Whatever the oblique and contingent quality of this captured moment — one time-stopping medium (newsprint) preserved within another (the photograph) — I’ve always been struck by how it layers together so many kinds of lost realities, realities whose nature and content I dwell upon even though, or because, I never knew them personally. Sputnik’s rhythmically beeping trajectory through orbital space echoes another, more idiomatic “outer space,” the house where my family lived in Ann Arbor before I was born (in the early 1960s, my parents moved across town to a new location, the one that I would eventually come to know as home). These spaces are not simply lost to me, but denied to me, because they existed before I was born.

Which is OK. Several billion years fall into that category, and I don’t resent them for predating me, any more than I pity the billions to come that will never have the pleasure of hosting my existence. (I will admit that the only time I’ve really felt the oceanic impact of my own inevitable death was when I realized how many movies [namely all of them] I won’t get to see after I die.) If I’m envious of anything about that family in the picture from fall 1957, it’s that they got to be part of all the conversations and headlines and newspaper commentaries and jokes and TV references and whatnot — the ceaseless susurration of humanity’s collective processing — that accompanied the little beeping Russian ball as it sliced across the sky.

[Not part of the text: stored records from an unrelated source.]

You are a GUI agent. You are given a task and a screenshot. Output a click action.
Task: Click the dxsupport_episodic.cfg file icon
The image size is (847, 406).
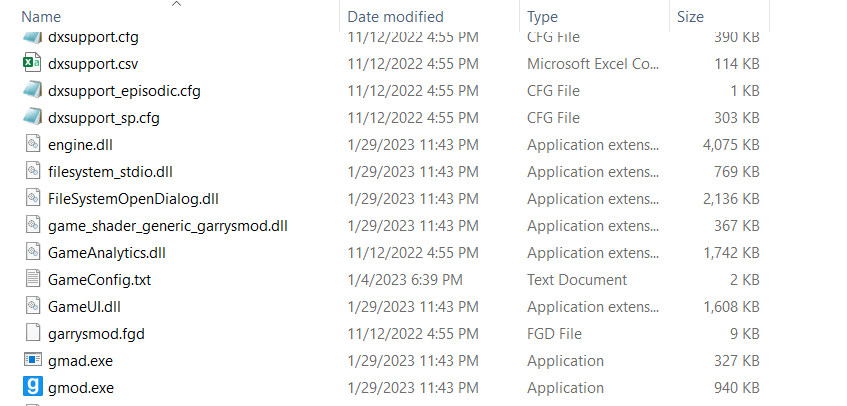click(x=30, y=90)
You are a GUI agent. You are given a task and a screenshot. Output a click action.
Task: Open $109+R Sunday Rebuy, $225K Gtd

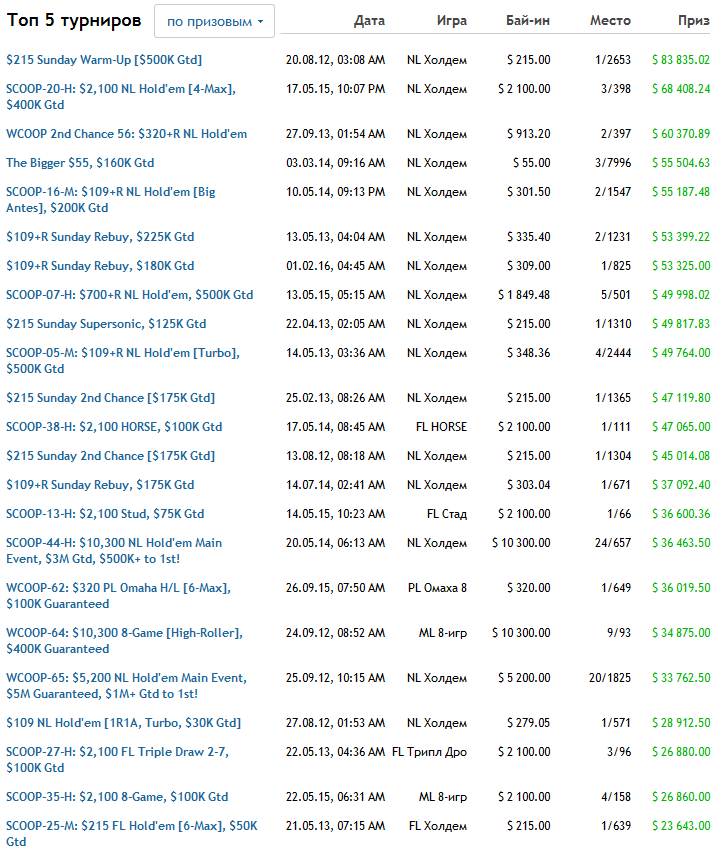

As a fan of the U.S. space program, I didn’t think I really cared that much about Sputnik until I caught a story from NPR on today’s Morning Edition, which profiled the satellite’s designer, Sergei Korolev. One of Korolev’s contemporaries, Boris Chertok, relates how Sputnik’s shape “was meant to capture people’s imagination by symbolizing a celestial body.” It was the first time, to be honest, I’d thought about satellites being designed as opposed to engineered — shaped by forces of fashion and signification rather than the exigences of physics, chemistry, and ballistics. One of the reasons I’ve always liked probes and satellites such as the Surveyor moon probe, the Viking martian explorer, the classic Voyager, and my personal favorite, the Lunar Orbiter 1 (pictured here), is that their look seemed entirely dictated by function.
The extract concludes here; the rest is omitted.